Fu lanciata nello spazio il sedici giugno del 1963 dal cosmodromo di Bajkonur, in Kazakistan, la prima donna nella storia dell’astronautica. Si chiamava Valentina, ma per quella missione scelse il nome di Čaika, che in russo significa gabbiano. Allora aveva ventisei anni e rimase a bordo della navicella Vostok 6 per tre giorni e tre notti, legata al seggiolino, con un oblò per guardare quaggiù e poco altro. Per quarantanove volte fece il giro del mondo, godendosi quarantanove albe e altrettanti tramonti, fino a rientrare sul pianeta, da qualche parte nella steppa, lanciandosi con il suo paracadute per gli ultimi metri di volo.
Inutile dire che Valentina Tereshkova diventò subito un mito e che ancora oggi lo è.
il racconto
L’ASTRONAUTA CON L’APOSTROFO
«Da grande farò il pompiere!», scrisse un mattino la giovane Valentina, impegnata a riempire il foglio a righe, badando bene di restare dentro ai margini, come piaceva alla maestra, pignola e puntigliosa. Un tema in classe è una cosa seria e se il titolo chiedeva cosa farai da grande, il pompiere pareva a Valentina una soluzione avventurosa, affascinante e facile da immaginare e da descrivere in bel corsivo.

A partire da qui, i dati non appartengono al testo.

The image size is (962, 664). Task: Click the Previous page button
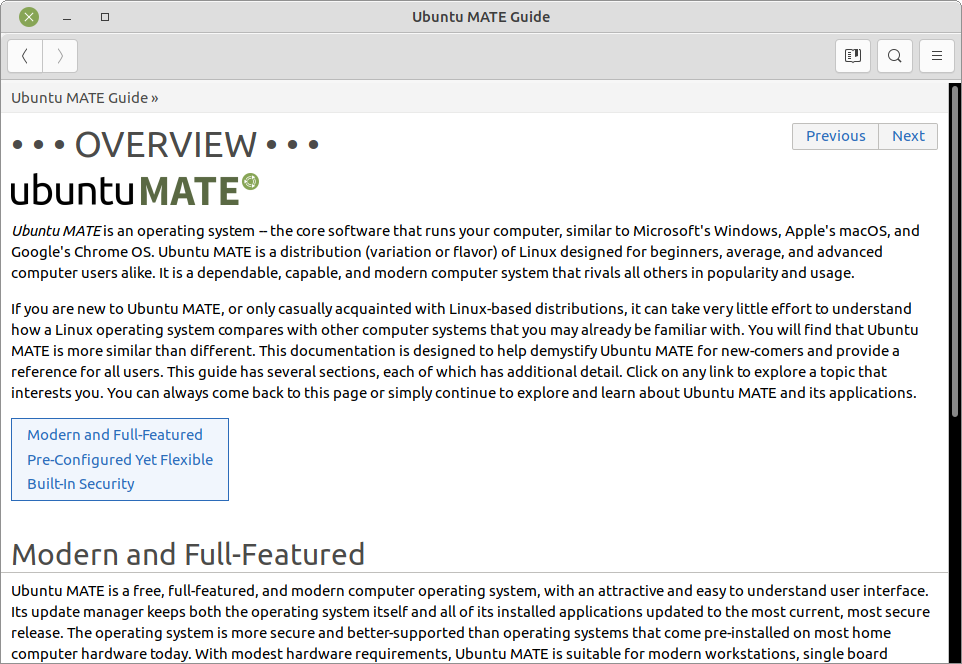tap(835, 136)
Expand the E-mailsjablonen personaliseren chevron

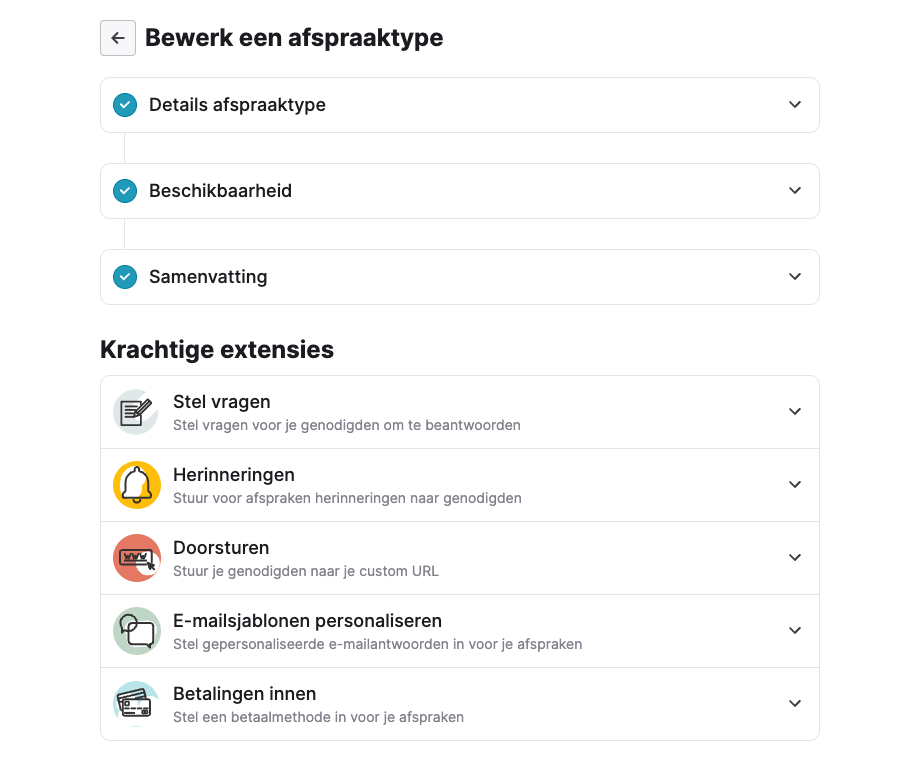coord(794,630)
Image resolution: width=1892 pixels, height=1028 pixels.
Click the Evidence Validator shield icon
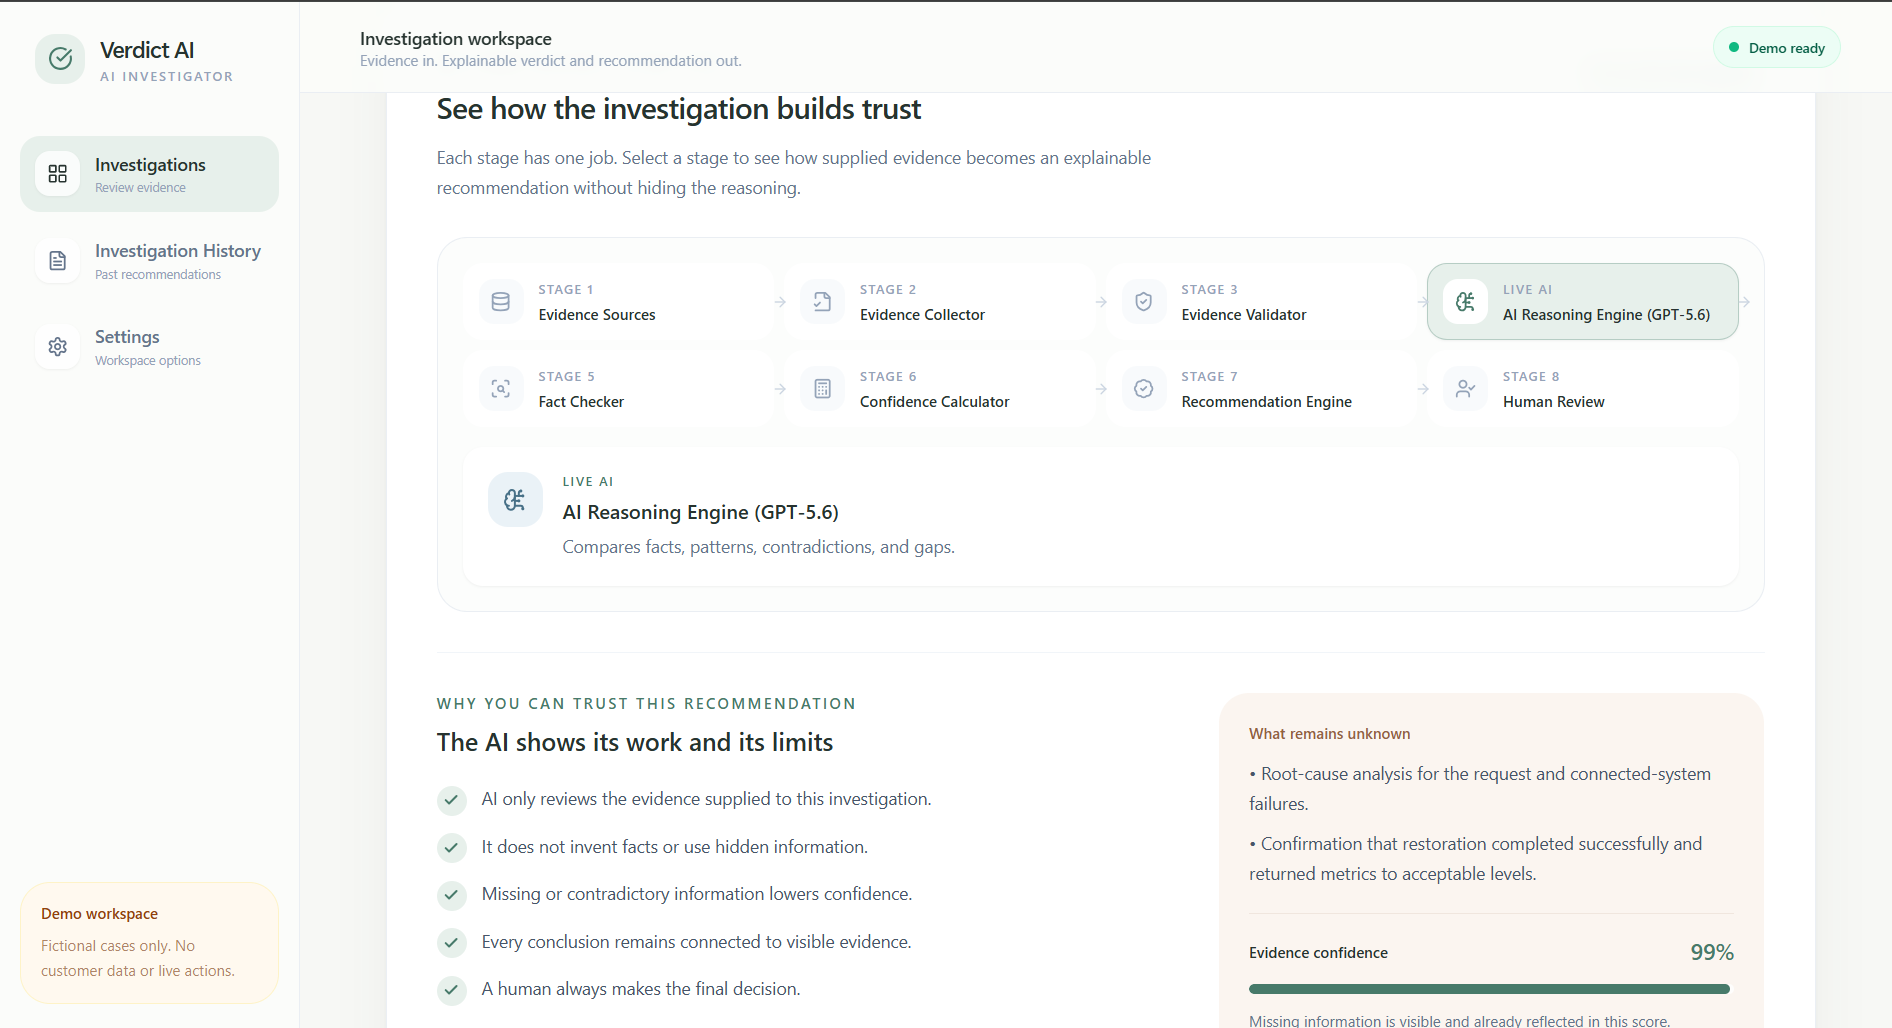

«Quando sarò grande – scriveva – farò il pompiere e indosserò un casco e un bel vestito rosso rosso, pronta per andare in missione».
Brava Valentina! Anch’io avrei fatto volentieri il pompiere. Complimenti! La maestra sarà di sicuro soddisfatta e un bel voto garantito.
Invece no.
«Come sarebbe, il pompiere? – Borbottò la maestra, con aria severa. – Non è adatto a una ragazza come te, il mestiere di pompiere, lo dice la grammatica stessa, con l’articolo il che è indubbiamente maschile, mentre tu, Valentina, sei femminile, come una mela, una penna a sfera e una lampadina».
Valentina non sembrava capire. Il pompiere era maschile, e allora?! Forse la maestra voleva che da grande facesse la mela? O la penna? O la lampadina? Che mestieri sono, quelli?! Ma non fece in tempo a controbattere, che la maestra, severa, continuò a rimproverarla.
«E poi che vestito è, un vestito rosso rosso? Chi ti credi di essere, Babbo Natale?». Qui i compagni scoppiarono in una fragorosa risata.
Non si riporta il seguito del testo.